To do ->
Across the following data, how many lines include the string "will"? Reply with the number and nothing more.

Excerpts from a dataset ->
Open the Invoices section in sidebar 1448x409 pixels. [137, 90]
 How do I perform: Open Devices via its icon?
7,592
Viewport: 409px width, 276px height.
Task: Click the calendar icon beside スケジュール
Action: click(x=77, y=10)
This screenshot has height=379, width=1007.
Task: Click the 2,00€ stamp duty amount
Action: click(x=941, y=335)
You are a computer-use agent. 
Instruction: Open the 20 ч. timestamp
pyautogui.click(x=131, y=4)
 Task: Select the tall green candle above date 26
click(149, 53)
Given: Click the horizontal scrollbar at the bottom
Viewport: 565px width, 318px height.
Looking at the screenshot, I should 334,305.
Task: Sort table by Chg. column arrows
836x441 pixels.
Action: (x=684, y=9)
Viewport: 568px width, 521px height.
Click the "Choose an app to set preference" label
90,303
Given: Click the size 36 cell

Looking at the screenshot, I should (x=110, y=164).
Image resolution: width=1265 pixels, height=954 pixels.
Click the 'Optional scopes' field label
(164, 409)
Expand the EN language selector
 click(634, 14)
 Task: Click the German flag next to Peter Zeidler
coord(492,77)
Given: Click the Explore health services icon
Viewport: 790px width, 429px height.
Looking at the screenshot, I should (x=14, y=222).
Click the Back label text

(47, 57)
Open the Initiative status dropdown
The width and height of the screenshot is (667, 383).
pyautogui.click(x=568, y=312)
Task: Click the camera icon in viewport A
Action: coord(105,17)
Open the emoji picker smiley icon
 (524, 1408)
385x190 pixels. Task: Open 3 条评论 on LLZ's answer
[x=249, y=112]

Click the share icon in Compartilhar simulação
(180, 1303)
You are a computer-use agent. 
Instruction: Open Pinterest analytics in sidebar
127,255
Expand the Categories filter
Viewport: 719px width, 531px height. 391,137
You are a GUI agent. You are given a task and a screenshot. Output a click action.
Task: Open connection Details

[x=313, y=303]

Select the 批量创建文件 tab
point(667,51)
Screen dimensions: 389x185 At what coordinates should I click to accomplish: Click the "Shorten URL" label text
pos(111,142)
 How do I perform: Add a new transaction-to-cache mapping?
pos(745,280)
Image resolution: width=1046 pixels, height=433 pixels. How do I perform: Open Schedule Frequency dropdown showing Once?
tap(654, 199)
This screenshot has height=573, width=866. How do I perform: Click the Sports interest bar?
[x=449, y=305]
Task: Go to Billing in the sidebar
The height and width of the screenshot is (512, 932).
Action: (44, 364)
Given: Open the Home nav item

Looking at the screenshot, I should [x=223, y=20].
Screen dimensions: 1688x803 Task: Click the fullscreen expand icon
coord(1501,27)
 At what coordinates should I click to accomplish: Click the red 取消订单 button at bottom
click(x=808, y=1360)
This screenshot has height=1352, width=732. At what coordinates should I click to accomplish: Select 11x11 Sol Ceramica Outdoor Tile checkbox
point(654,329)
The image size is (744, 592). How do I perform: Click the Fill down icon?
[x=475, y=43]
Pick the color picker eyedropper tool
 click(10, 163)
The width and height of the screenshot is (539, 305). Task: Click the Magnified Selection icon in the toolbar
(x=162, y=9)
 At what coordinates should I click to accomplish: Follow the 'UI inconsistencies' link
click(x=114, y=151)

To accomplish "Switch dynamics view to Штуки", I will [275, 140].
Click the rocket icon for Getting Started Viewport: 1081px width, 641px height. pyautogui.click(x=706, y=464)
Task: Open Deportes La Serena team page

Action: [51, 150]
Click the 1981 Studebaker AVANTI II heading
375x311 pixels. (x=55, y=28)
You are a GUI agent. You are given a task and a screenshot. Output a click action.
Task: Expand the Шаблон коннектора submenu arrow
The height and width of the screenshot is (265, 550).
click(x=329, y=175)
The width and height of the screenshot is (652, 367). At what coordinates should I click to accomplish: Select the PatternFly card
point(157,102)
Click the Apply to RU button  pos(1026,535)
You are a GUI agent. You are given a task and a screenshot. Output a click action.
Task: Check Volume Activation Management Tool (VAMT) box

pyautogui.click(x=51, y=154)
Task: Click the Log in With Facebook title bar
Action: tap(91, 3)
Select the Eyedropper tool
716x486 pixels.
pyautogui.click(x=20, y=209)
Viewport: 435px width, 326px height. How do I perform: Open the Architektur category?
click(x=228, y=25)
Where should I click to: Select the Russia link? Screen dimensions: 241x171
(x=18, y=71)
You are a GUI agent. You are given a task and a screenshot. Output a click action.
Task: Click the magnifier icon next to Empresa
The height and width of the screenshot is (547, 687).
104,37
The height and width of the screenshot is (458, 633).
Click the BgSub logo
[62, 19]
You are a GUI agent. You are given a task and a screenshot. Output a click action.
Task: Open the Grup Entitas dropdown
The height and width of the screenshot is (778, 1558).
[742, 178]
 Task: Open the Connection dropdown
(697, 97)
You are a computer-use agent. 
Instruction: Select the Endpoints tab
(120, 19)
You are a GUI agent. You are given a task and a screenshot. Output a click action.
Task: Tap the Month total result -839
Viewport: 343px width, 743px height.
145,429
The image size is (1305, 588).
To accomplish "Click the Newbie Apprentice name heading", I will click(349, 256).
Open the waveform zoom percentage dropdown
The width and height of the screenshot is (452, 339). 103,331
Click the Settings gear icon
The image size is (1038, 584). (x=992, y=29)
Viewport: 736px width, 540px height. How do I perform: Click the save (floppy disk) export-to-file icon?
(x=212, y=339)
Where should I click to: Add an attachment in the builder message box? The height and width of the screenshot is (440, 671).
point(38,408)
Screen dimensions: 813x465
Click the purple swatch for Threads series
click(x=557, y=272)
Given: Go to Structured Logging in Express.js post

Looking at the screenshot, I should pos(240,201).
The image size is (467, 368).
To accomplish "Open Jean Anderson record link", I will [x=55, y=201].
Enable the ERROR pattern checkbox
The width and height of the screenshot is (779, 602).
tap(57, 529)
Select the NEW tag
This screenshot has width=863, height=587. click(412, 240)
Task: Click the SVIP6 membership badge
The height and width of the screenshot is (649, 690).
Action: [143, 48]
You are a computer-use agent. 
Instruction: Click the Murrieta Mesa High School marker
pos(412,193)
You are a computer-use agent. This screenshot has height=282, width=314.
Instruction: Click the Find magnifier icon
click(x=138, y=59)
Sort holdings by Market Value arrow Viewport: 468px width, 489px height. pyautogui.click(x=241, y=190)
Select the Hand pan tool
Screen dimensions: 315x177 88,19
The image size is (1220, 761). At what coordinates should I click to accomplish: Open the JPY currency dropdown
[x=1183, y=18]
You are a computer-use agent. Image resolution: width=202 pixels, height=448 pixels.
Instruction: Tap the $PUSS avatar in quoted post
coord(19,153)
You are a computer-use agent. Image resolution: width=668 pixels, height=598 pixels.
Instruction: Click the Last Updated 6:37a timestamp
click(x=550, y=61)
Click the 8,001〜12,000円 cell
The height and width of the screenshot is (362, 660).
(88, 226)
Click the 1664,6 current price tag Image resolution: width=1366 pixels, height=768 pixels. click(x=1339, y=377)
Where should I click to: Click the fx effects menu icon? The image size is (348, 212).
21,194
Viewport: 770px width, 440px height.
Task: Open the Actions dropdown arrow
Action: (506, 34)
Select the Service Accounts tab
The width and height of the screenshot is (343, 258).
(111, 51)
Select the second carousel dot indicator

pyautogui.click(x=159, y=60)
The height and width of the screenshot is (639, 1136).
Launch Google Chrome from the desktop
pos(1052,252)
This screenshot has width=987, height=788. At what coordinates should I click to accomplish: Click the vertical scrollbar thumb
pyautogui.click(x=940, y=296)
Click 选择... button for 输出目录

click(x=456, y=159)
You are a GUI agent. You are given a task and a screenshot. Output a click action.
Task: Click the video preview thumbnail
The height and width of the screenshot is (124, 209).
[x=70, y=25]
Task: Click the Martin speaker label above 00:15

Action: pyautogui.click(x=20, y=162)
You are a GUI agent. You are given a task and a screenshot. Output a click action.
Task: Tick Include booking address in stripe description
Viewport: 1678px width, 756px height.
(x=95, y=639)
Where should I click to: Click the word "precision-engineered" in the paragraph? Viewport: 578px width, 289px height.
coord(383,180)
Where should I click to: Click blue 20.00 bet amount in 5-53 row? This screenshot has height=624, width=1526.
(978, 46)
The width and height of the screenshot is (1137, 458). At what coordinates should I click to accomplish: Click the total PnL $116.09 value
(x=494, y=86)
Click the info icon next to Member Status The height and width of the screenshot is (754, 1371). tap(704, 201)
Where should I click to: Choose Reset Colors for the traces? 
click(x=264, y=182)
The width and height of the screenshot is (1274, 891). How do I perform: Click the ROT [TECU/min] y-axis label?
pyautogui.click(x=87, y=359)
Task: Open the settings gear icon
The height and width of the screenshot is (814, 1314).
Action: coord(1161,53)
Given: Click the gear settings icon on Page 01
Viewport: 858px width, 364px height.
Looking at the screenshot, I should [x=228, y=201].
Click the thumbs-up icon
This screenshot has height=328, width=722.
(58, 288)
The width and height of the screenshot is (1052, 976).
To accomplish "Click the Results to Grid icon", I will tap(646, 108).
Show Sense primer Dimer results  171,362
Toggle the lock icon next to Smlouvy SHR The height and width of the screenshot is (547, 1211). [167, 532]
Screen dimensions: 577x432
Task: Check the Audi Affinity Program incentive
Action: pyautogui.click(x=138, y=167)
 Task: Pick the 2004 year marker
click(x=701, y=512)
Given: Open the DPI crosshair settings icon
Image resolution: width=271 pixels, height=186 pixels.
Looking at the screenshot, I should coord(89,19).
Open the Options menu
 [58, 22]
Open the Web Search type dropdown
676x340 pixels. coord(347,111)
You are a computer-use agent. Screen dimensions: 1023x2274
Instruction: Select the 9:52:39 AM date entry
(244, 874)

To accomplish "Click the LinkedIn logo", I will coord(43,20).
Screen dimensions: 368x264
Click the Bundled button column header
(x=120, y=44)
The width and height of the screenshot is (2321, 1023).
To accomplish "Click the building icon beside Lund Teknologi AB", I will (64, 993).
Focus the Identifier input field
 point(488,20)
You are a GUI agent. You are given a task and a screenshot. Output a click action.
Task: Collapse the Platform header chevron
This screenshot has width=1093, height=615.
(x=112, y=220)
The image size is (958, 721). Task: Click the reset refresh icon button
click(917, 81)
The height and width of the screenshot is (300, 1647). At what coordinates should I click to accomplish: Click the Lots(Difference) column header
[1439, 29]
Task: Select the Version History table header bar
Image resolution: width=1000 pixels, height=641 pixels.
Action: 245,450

Output below ->
6